I think there is a missing feature for data manipulation. I would see two nodes welcome (SPSS has Data/Restructure if I recall well with similar functionality):
The easier node: Rows to Columns (This reduces redundancy.)
Assume we have the following table:
|Label|Category|value|
|apple|1|150|
|apple|2|100|
|banana|1|200|
|banana|2|170|
After transformation it should be:
|Label|value-1|value-2|
|apple|150|100|
|banana|200|170| or
|Category|value-apple|value-banana|
|1|150|200|
|2|100|170| or a combined one:
|value-apple-1|value-apple-2|value-banana-1|value-banana-2|
|150|100|200|170|
The bit more complex node: Columns to Rows (This increases redundancy.)
From the tables generated by the previous node it recreates the original one.
I know it is not easy to do these nodes, but I think these are not impossible to do (we have already have Domain Calculator node).
What is your opinion? Does this make sense, or is this doable somehow with the current infrastructure?
Thanks, gabor
With the Pivoting node it is possible to realize the first two cases of your example, with the following settings:
Pivot column: Category
Group column: Label
Aggregation: Value
Pivot column: Label
Group column: Category
Aggregation: Value
Third case - the combined one - is not possible, but we want to improve the Pivoting node to support several pivoting columns.
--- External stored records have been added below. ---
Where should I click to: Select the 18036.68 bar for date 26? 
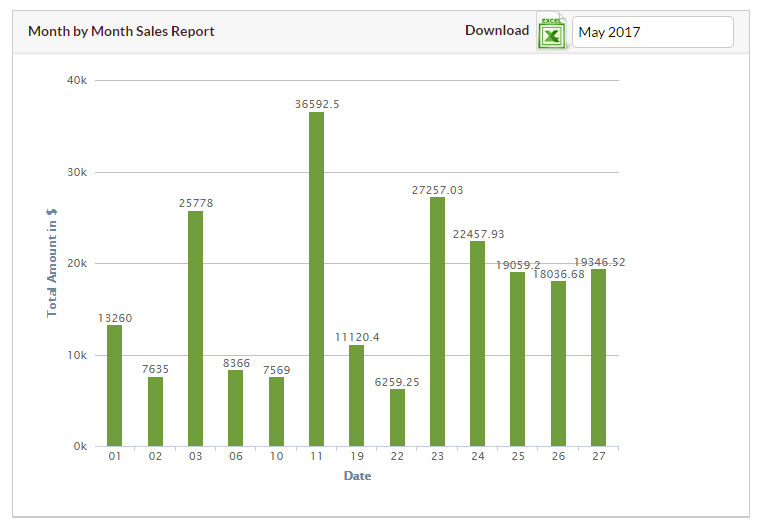point(558,363)
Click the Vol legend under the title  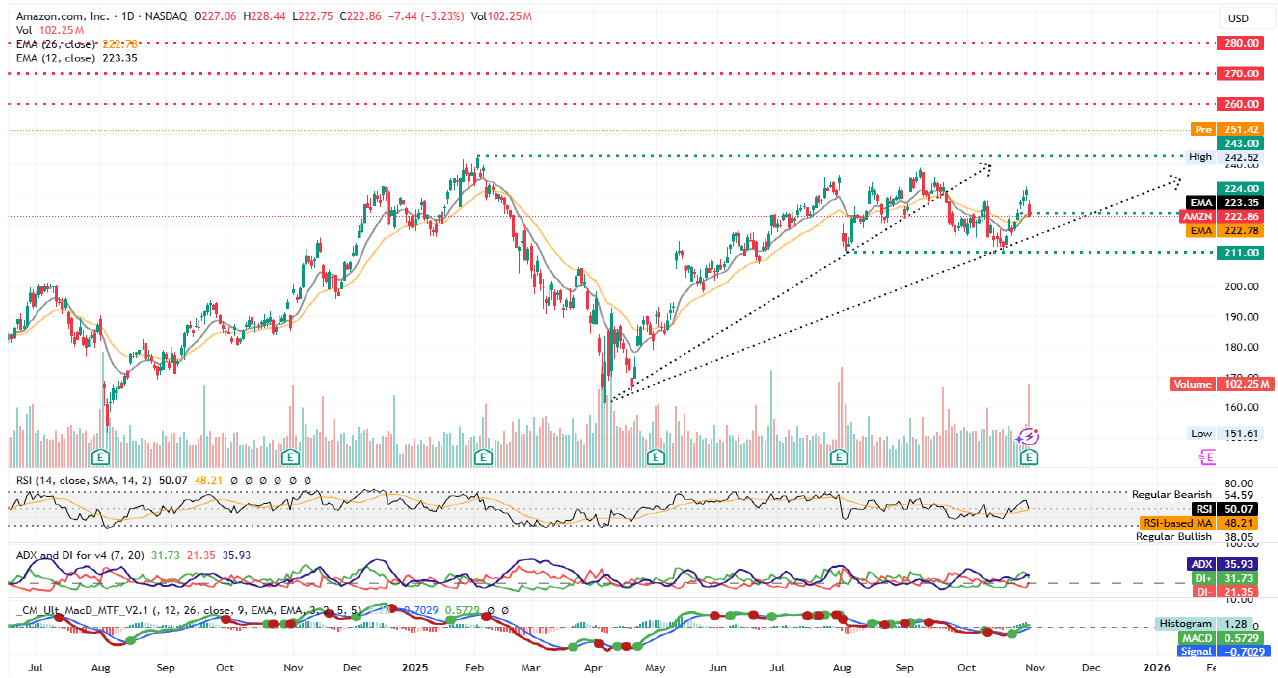pos(24,31)
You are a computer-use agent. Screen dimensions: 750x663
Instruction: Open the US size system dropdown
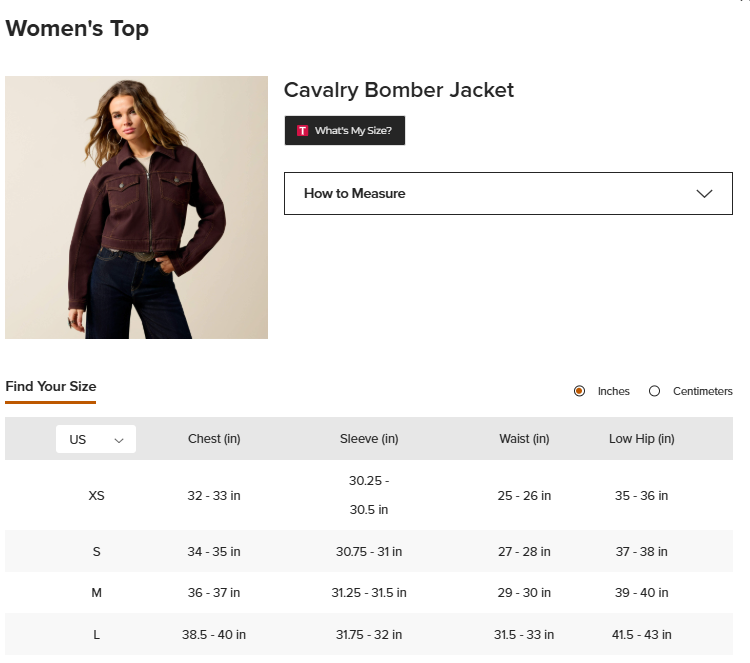pyautogui.click(x=96, y=439)
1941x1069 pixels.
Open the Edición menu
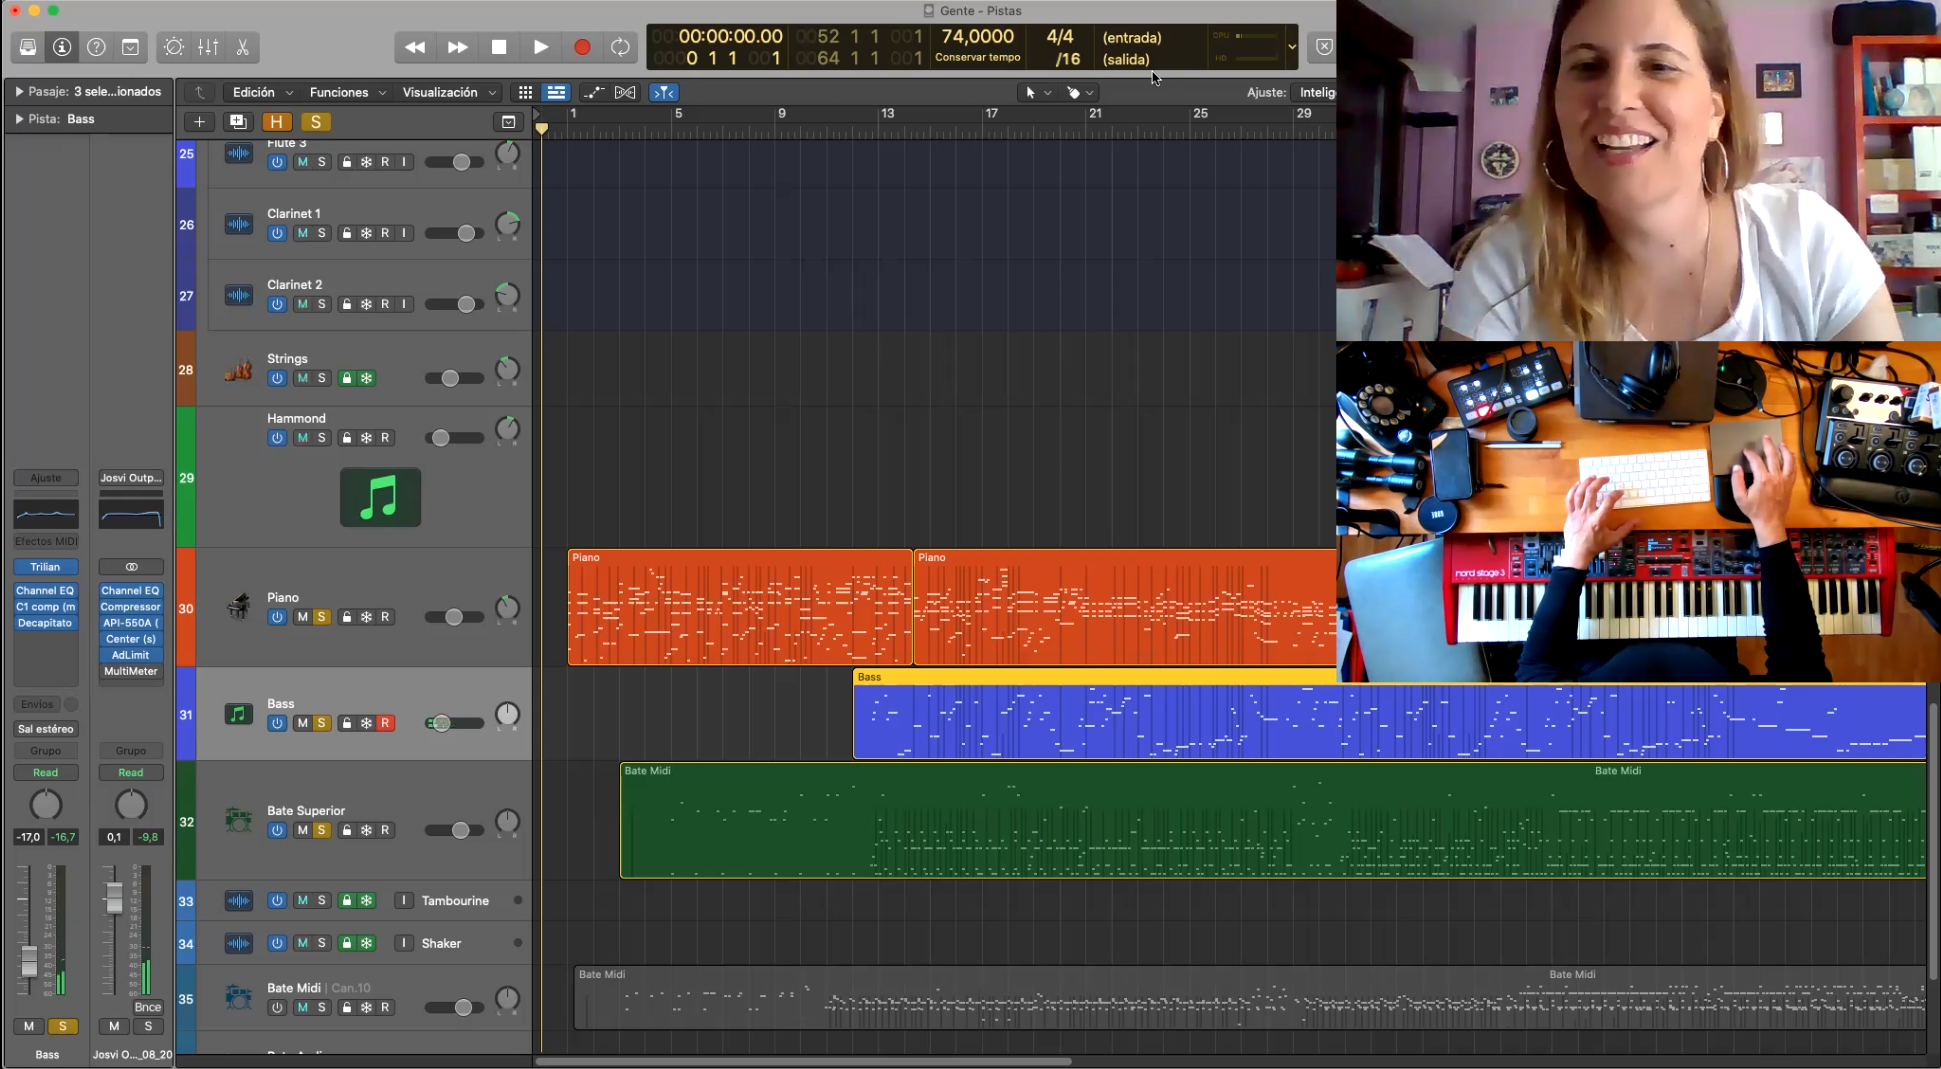(262, 92)
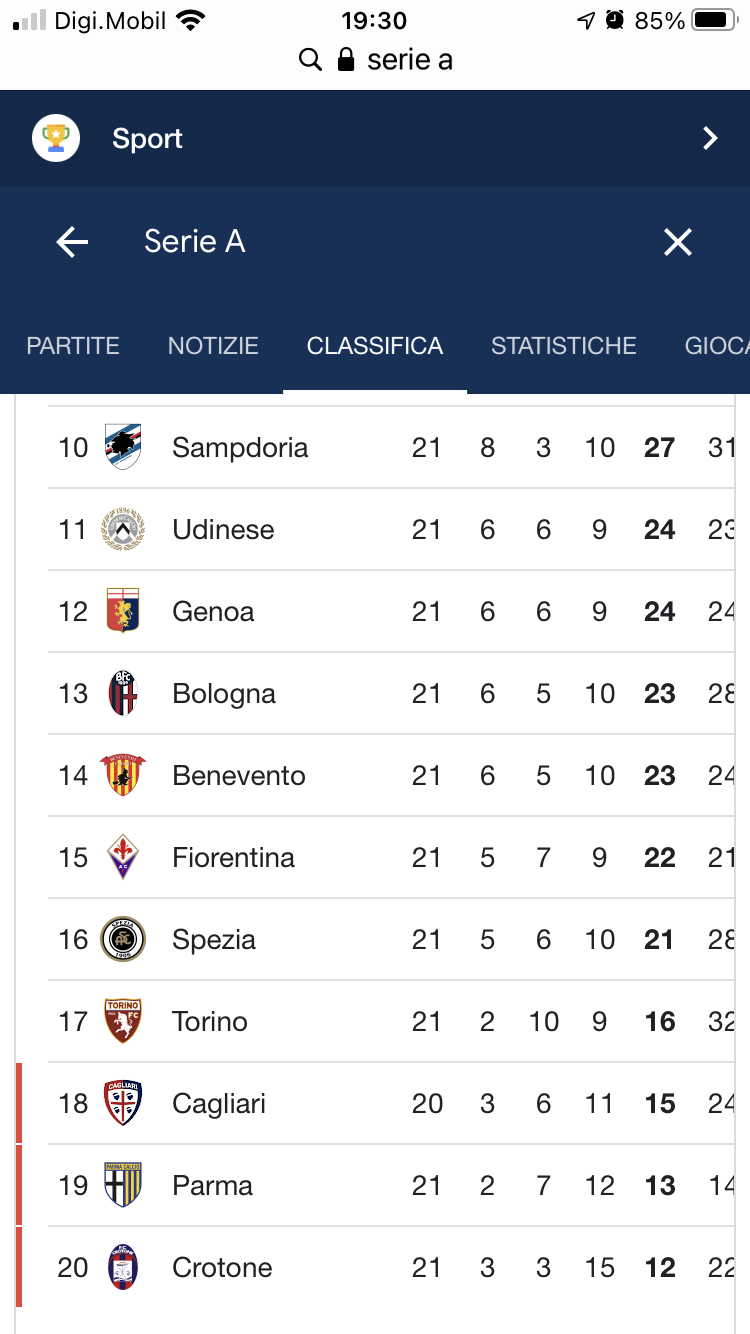Tap the Sport trophy icon
750x1334 pixels.
56,138
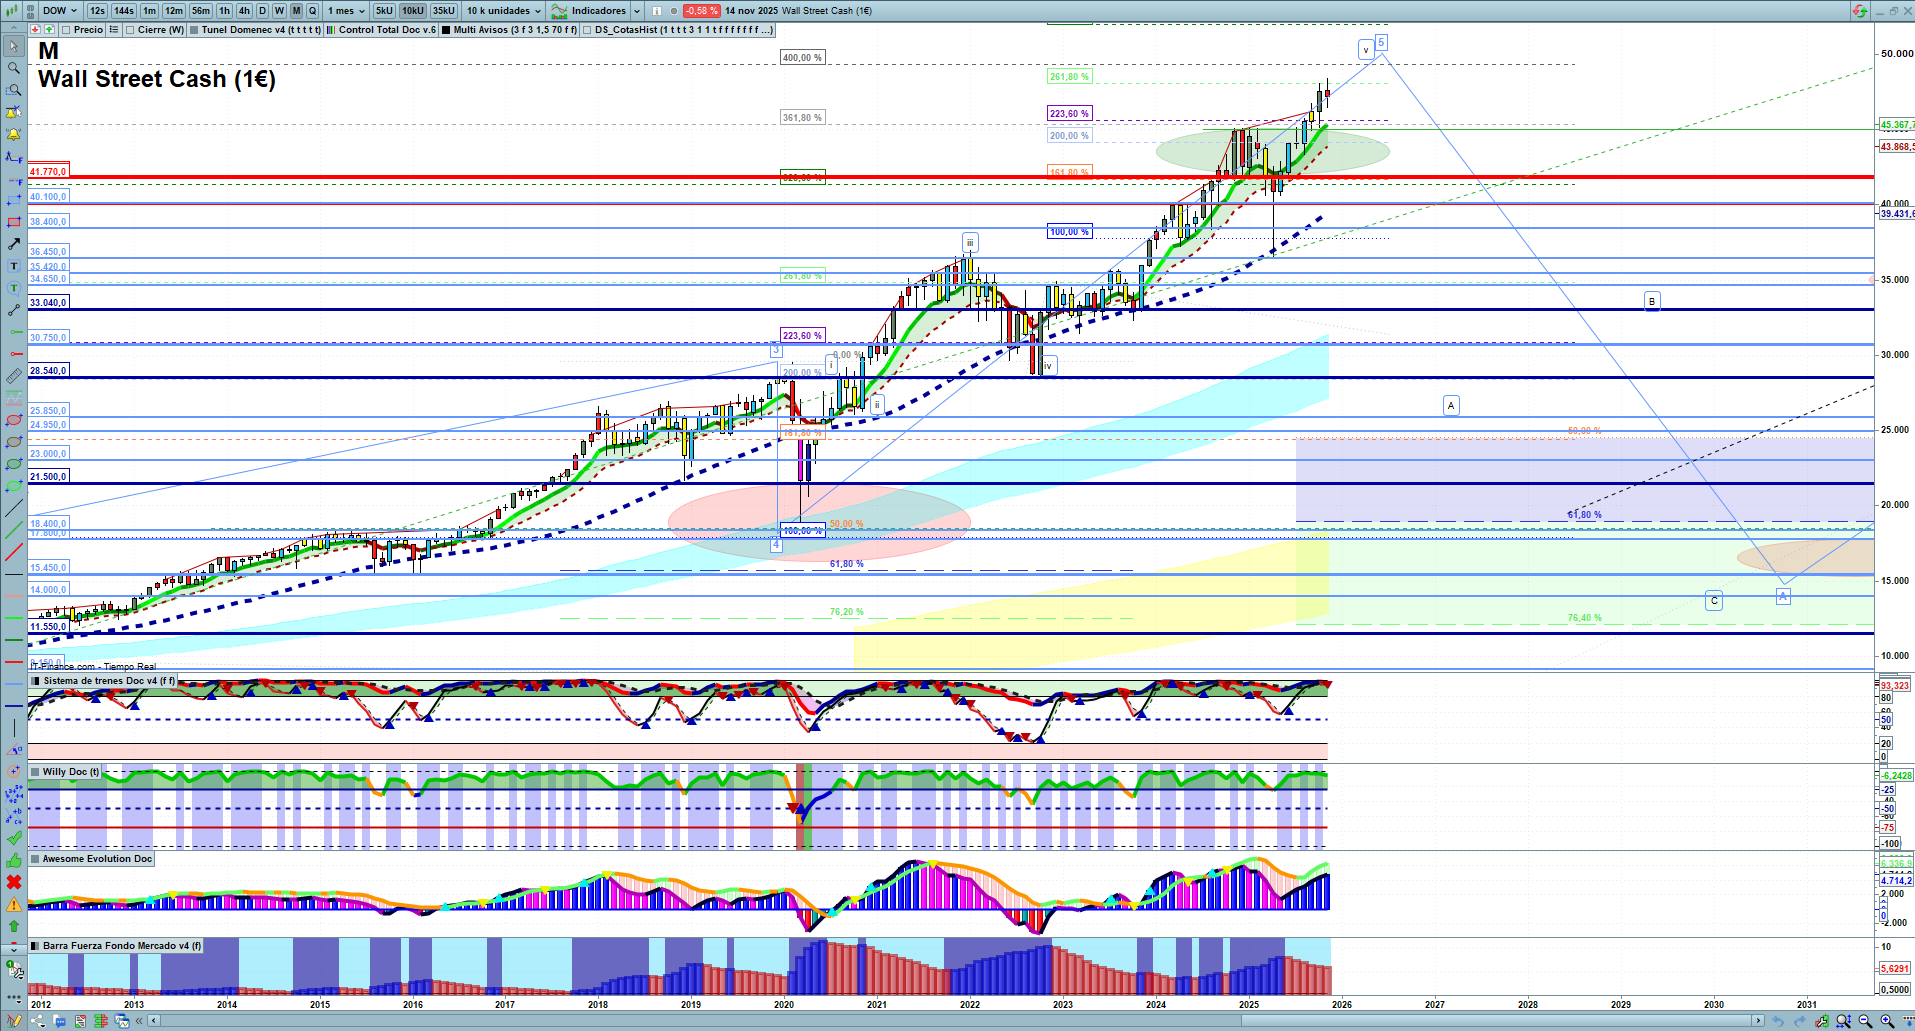The height and width of the screenshot is (1031, 1915).
Task: Select the red rectangle drawing tool
Action: [13, 222]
Unfortunately, the reverse operation (“unpivoting”) is also not possible - but the referring node is already in the works.
This is very important functionality in many data preparation tasks. Perhaps we can collaborate on specs to get a very clear picture of the scope of the functionality.
Other things (Also in SPSS and/or Clemetine and similar systems) include an easier way to define a large number of derived(Transformed) variables and a data exploration node to profile data columns.
Some more advanced functionality would be the so called “windowing” functionality which several of the major database providers now have (moving and cumulative windows, aggregates, offsets, ranks, etc…). This is very useful for the data preparation stage of the data mining process.
I had a short absence from posting on here and working with Knime so I’m looking forward to discussing the topic further.
Hi Jay, I think the question in this thread also the same. If no one else is going to implement these nodes I am going to write them. I guess in the next two weeks I will be able to finish this, but I know my technical writing skills are too bad. Does anyone want to create documentation to these nodes? Any ideas what features I have missed? (I know what I want, and hopefully described well in previous messages, but if in the design phase I can identify other aspects that may help to be more general it is not a bad thing.) Does anyone else working on similar nodes? All the bests, gabor
Hi Guys, I have added some comments on this thread describing a easy work around for pivoting based on ONE categoric column. But I agree with you that the Pivot node needs some brush-up in order to allow multi-column pivotation and additional aggregation methods for categoric values. Cheers, Thomas
Thanks for your help. After I have decided how will I implement these nodes I would like to ask you to create some diagrams and descriptions to show the usage and some corner cases. In the mean time: would you be so kind and could you give me some ideas how to name the nodes, those columns that are the grouping variables, those that are the “identifiers” (their values are the same in the groups), and those that are split to different columns.
Thanks, gabor
PS.: As I reread the answer from fabian.dill, maybe I will do something useless. Well, that will be a good excercise for me independently from this fact. (Hopefully the time frame will be enough to implement it before Easter.)